A basic sugar or butter cookie recipe is easy to make in large batches. But the real fun comes from cutting them into fun shapes, making them festive colors and adding decorations to create unique cookies.
To inject local ingredients into your holiday cookies, look no further than Rumiano’s for butter and Harvest Natural Foods, which supplies eggs from Alexandre Farms in Fort Dick and My Honey’s Produce in Smith River, which also produce local honey.
A contraption called a cookie press makes effortlessly perfect
cookies. Neighbors Editor Laura Wiens makes these cookies each year for
the holidays to ship out across the country to her children and
stepchildren.
Triplicate Editor Richard Wiens’ mother, Ann, used to make cookie
press cookies for him as a tyke and he has passed on the tradition to
his wife.
Rumiano’s butter comes in hulking slabs of various weights — just
like homemade and unlike the perfectly portioned, pre-measured blocks at
the grocery store. This makes it a little difficult to measure one cup
exactly — you’ll have to do it by sight and use your deductive reasoning
skills.
Laura Wiens said she liked using Rumiano’s butter as its texture is a
lot better than most brands.
If the dough is really sticky, add a little bit more flour, and if
it’s too dry, try adding a little milk.
The mixing process can be a hands-on project.
“It’s like mixing meat loaf,” she said. “You just gotta get in there
with your hands.”
Cookie presses can be found at most stores with kitchen supplies. A
recipe comes with it and a variety of shapes, so it’s accessible to
anyone with any level of baking skills.
“You can get creative,” she said.
Christmas trees and wreaths can be green, or any other color, with
sprinkles and candies as decorations. Laura made different-colored
flowers and added a little ball of a contrasting color for the center.
She divided the dough into four sections and added basic food
coloring — red, blue, green and yellow — to each one.
The cookie press canister was loaded with dough, and with a quick
press of the trigger out popped a cookie ready for cooking.

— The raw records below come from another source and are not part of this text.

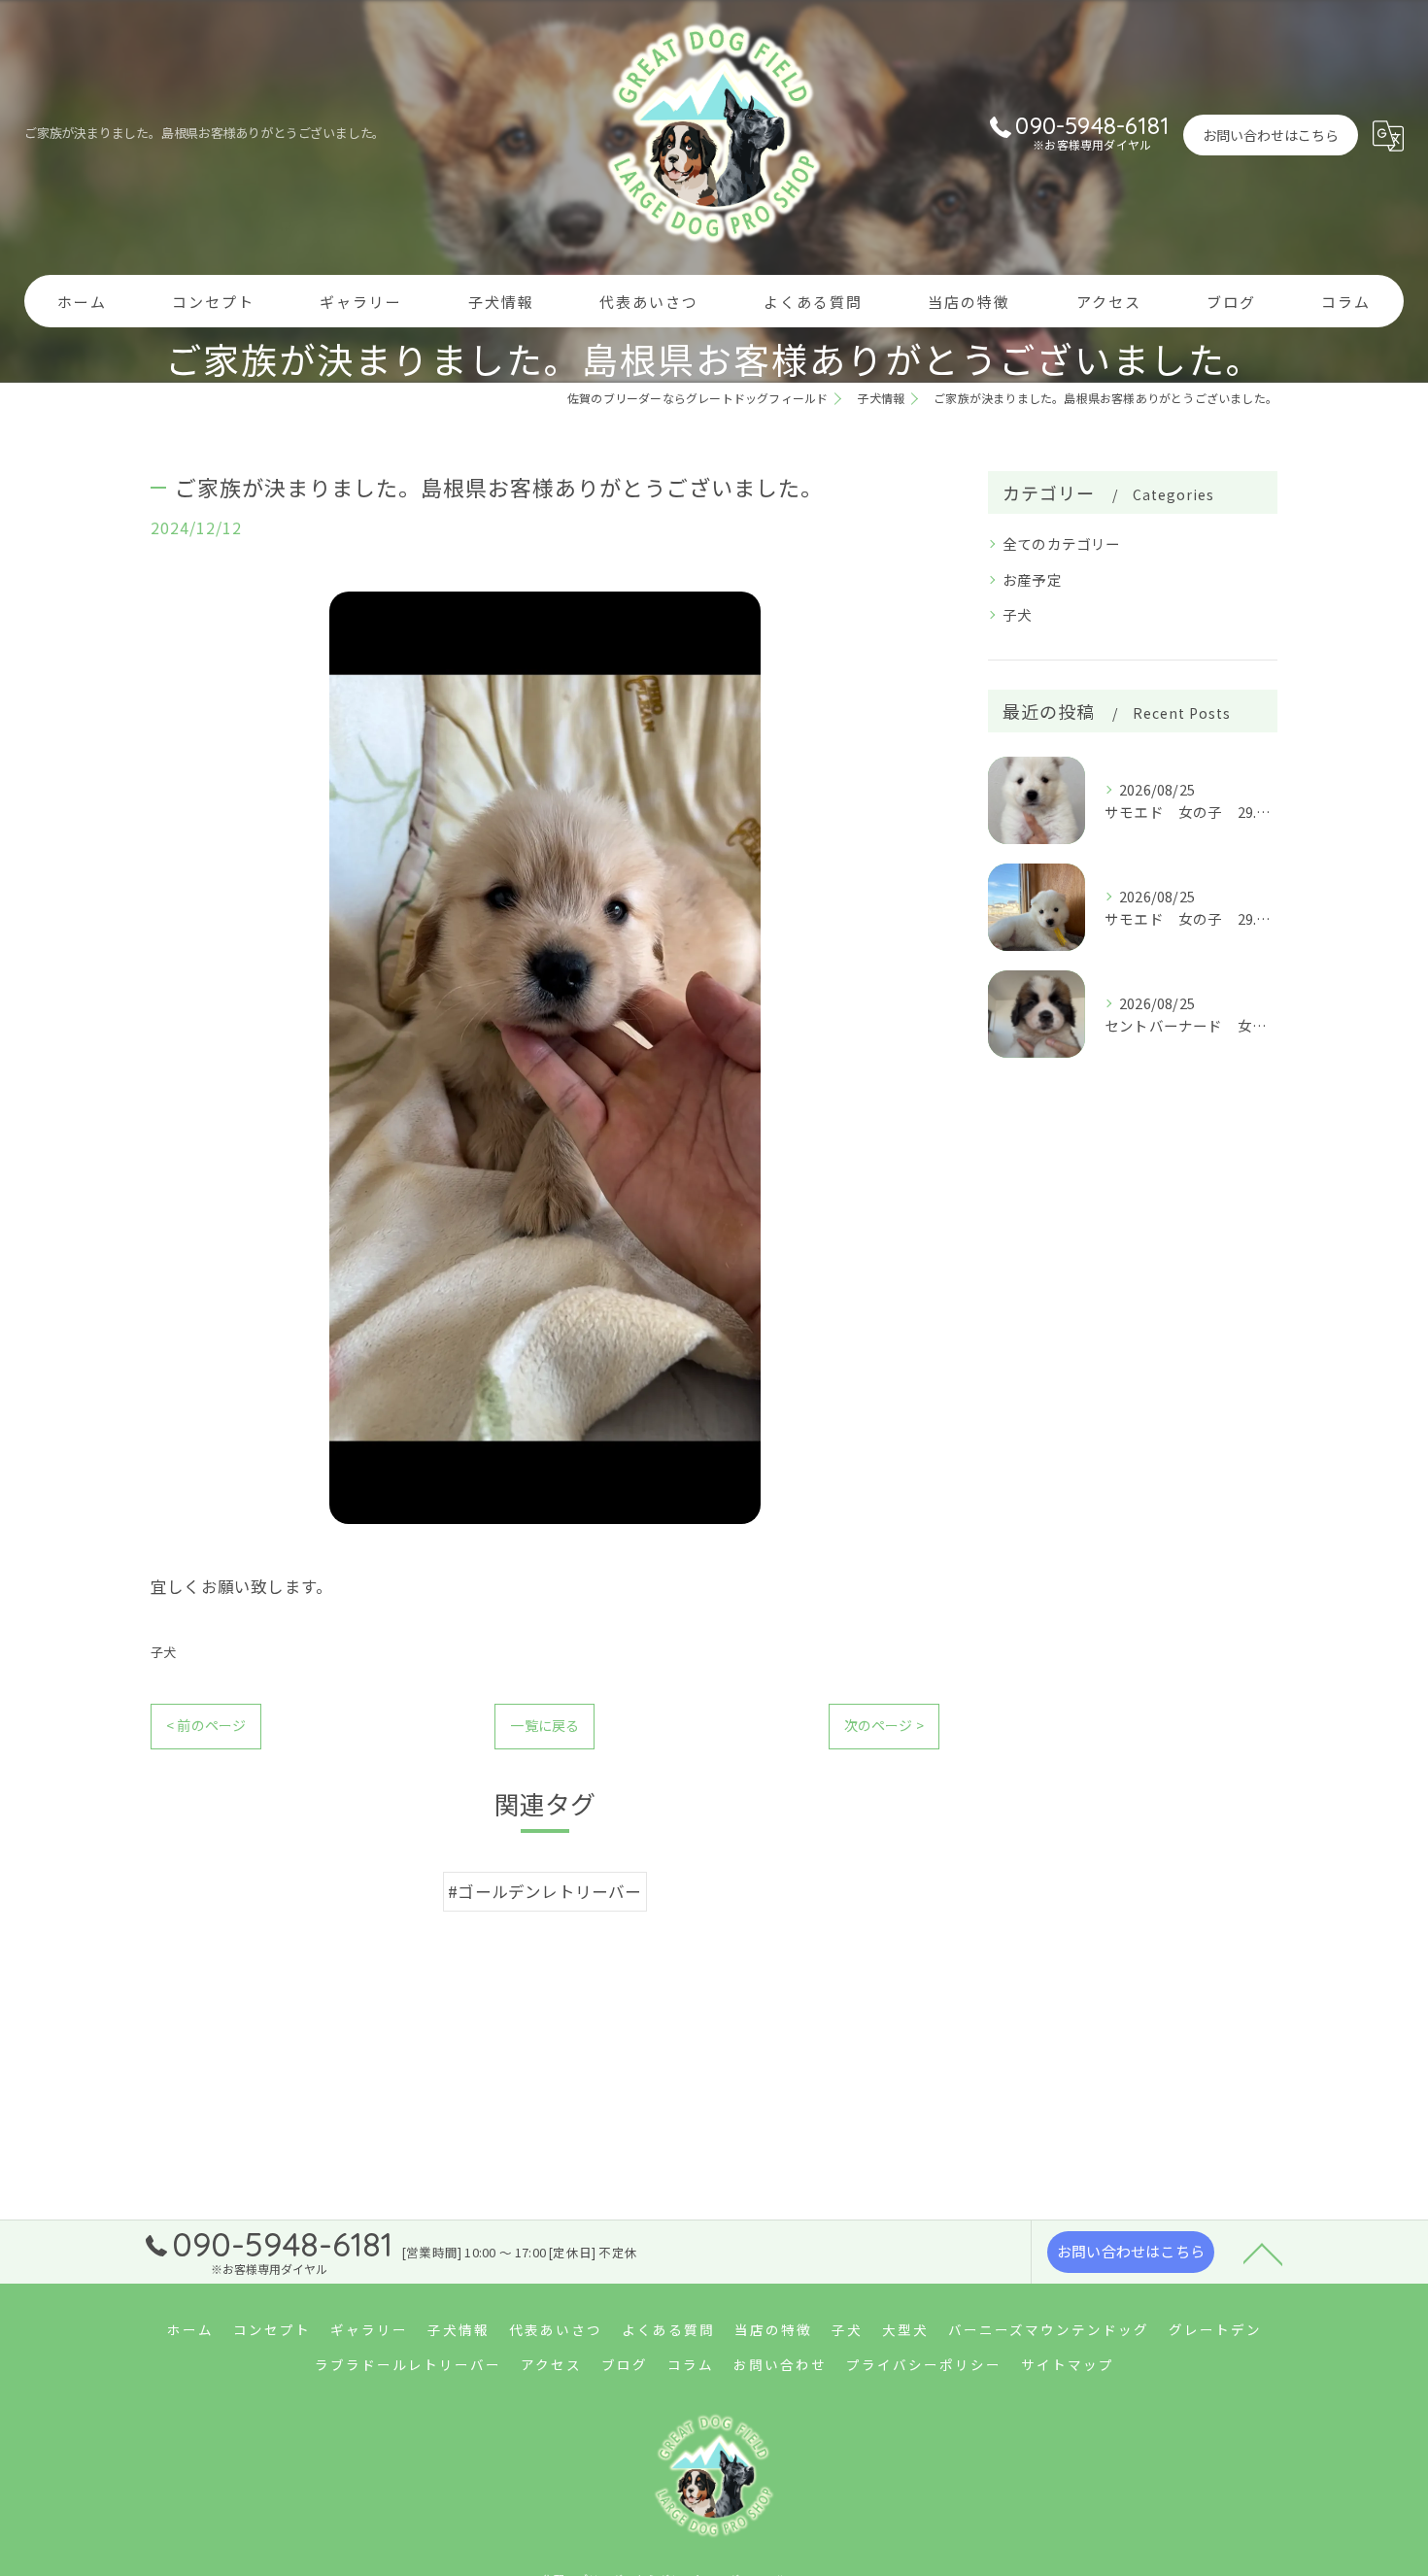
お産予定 (1032, 579)
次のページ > (884, 1725)
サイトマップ (1067, 2364)
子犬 (163, 1652)
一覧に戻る (544, 1725)
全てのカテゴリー (1062, 543)
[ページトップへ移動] (1262, 2252)
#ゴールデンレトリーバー (544, 1891)
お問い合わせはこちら (1271, 135)
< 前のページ (206, 1725)
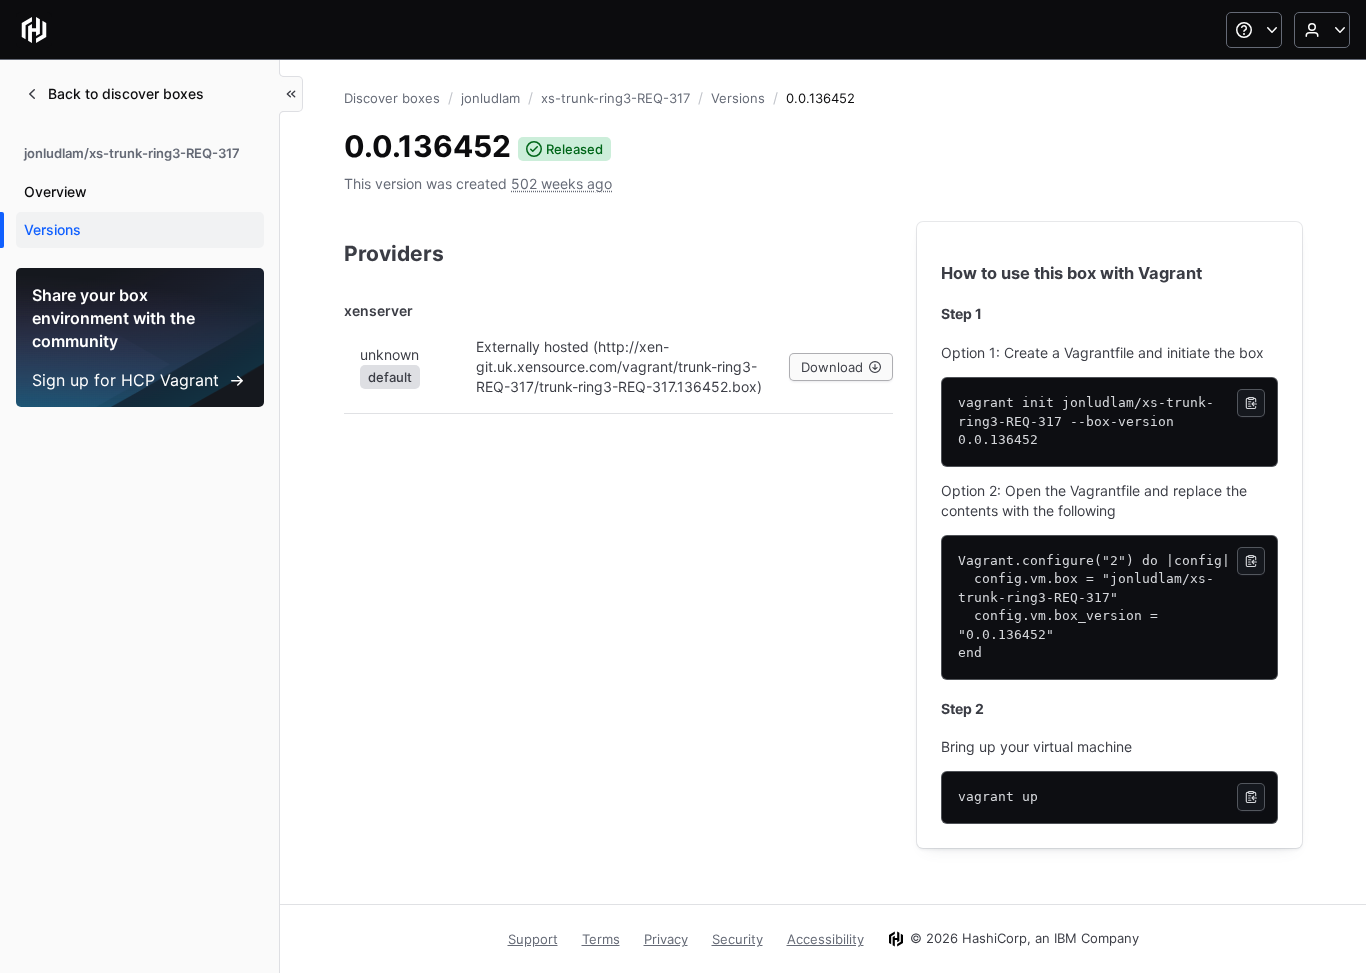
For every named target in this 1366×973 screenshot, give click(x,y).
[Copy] (1251, 403)
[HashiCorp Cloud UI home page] (34, 30)
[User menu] (1322, 30)
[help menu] (1254, 30)
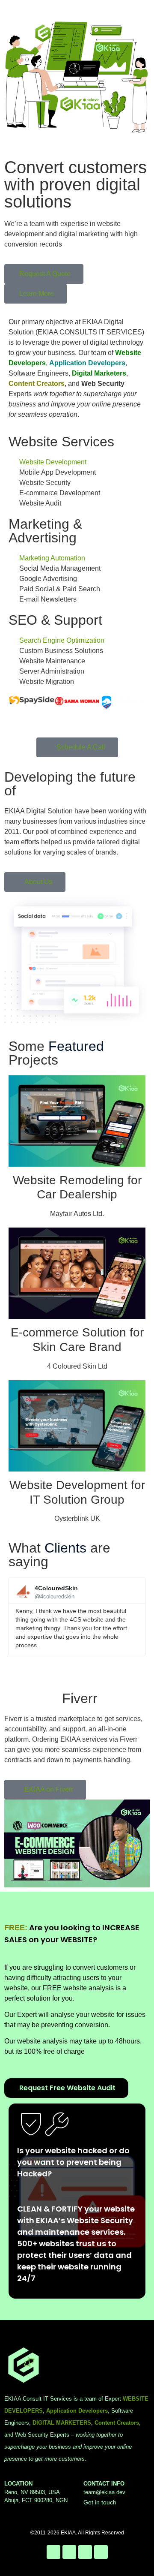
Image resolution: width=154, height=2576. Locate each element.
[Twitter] (53, 2552)
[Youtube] (101, 2552)
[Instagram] (69, 2552)
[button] (17, 1621)
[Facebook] (85, 2552)
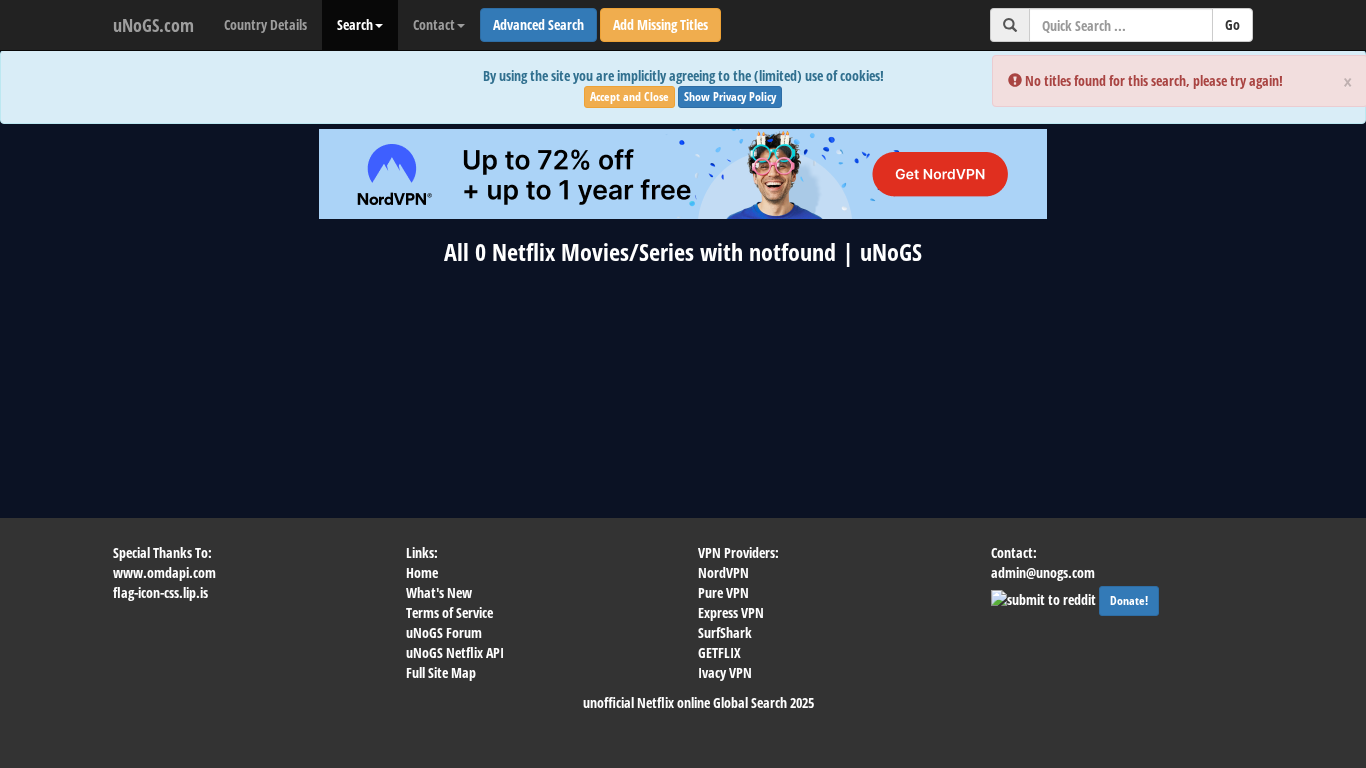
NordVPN (723, 572)
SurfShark (725, 632)
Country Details (265, 24)
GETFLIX (719, 652)
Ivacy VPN (725, 672)
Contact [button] (434, 24)
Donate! (1129, 600)
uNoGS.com (153, 25)
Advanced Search (538, 24)
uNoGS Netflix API (455, 652)
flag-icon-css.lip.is (160, 592)
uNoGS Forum (444, 632)
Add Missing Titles (660, 24)
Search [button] (355, 24)
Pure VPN (723, 592)
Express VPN (731, 612)
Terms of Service (449, 612)
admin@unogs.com (1043, 572)
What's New (439, 592)
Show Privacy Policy (730, 96)
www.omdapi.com (164, 572)
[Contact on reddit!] (1045, 597)
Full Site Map (441, 672)
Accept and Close (629, 96)
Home (422, 572)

Laura added sprinkles to the Christmas trees and topped each with
cinnamon Red Hots.
A stack of metal tins were waiting to be filled with cookies.
“Ever since the kids moved away, I’ve made cookies for them each
holiday,” she said.
Last year, her granddaughter, Emma, had her first taste of cookie
press cookies and really liked them, Laura said. Soon, her 7-month-old
grandson, Aiden, will as well.
And the tradition continues to the next generation.
Cookie-press cookies
Ingredients:
1 cup sugar
1 cup butter
1 egg
1/4 teaspoon salt
2 2/3 cups flour
2 teaspoons vanilla
Method:
1. Preheat the oven to 325 degrees.
2. Combine the first three ingredients until the batter becomes creamy.
3. Add the remaining ingredients until the dough forms.
4. Place the disk with the desired shape on the cookie press. Load the cookie press with dough and press the trigger to release the dough onto a greased cookie sheet, or a non-stick one.
5. Add sprinkles or other decorations to the cookies.
6. Cook for about 10 minutes in the preheated oven.